Stroud MP Neil Carmichael has welcomed the lead being shown by the Prime Minister David Cameron in setting out plans to encourage the new development of antibiotics.
Last year Neil met with UK infection control company ICNET, a local business based in Stroud, to discuss the growing healthcare risks of antibiotic resistant infections.
A warning had already been issued by Dame Sally Davies, the UK's most senior medical adviser that we could face an "apocalyptic antibiotic scenario" if action is not taken on this issue.
Antibiotic resistant infections can result in common illnesses becoming life threatening if the resistance to treatment is not promptly identified in hospitals when drugs are prescribed .

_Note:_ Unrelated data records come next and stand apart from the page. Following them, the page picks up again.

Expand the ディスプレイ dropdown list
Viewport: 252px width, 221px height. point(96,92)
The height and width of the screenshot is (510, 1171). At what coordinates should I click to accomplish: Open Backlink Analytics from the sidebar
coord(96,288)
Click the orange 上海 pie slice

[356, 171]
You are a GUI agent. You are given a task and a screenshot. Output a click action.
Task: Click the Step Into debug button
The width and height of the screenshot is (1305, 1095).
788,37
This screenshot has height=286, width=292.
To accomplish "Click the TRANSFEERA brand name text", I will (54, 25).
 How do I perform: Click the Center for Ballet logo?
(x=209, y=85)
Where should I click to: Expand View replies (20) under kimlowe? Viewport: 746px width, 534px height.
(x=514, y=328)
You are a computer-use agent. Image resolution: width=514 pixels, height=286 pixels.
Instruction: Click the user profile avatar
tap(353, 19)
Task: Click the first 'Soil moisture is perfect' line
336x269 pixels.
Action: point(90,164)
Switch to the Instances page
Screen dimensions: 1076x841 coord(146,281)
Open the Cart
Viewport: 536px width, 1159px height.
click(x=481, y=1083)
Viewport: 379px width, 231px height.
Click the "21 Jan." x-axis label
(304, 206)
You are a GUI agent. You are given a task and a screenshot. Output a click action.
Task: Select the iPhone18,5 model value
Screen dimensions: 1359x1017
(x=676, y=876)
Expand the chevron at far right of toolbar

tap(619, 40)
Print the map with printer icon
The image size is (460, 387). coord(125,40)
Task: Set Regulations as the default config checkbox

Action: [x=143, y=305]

Neil, who is Secretary of the All Party Health Group at Westminster said: "There is now a growing awareness of the risk of drug resistant infections and the need to identify the risk of potential infection at the earliest opportunity. The work of ICNET and other companies in developing software to assist medical professionals in "early alerts" to these risks is clearly important in reducing drug expenditure, patient stays in hospital and costs, and most importantly ensuring patient safety.
“Significant benefits have been felt by the users of such technology, and this is outlined in a recent report commissioned by the Department of Health. As the local MP I have helped bring the importance of this work to the attention of a wider audience of health care professionals and policy makers at Westminster"
The world could soon be "cast back into the dark ages of medicine" unless action is taken to tackle the growing threat of resistance to antibiotics, Prime Minister David Cameron has said.
The Prime Minister has said: "If we fail to act, we are looking at an almost unthinkable scenario where antibiotics no longer work and we are cast back into the dark ages of medicine where treatable infections and injuries will kill once again."
It is estimated that drug-resistant strains of bacteria are responsible for 5,000 deaths a year in the UK and 25,000 deaths a year in Europe.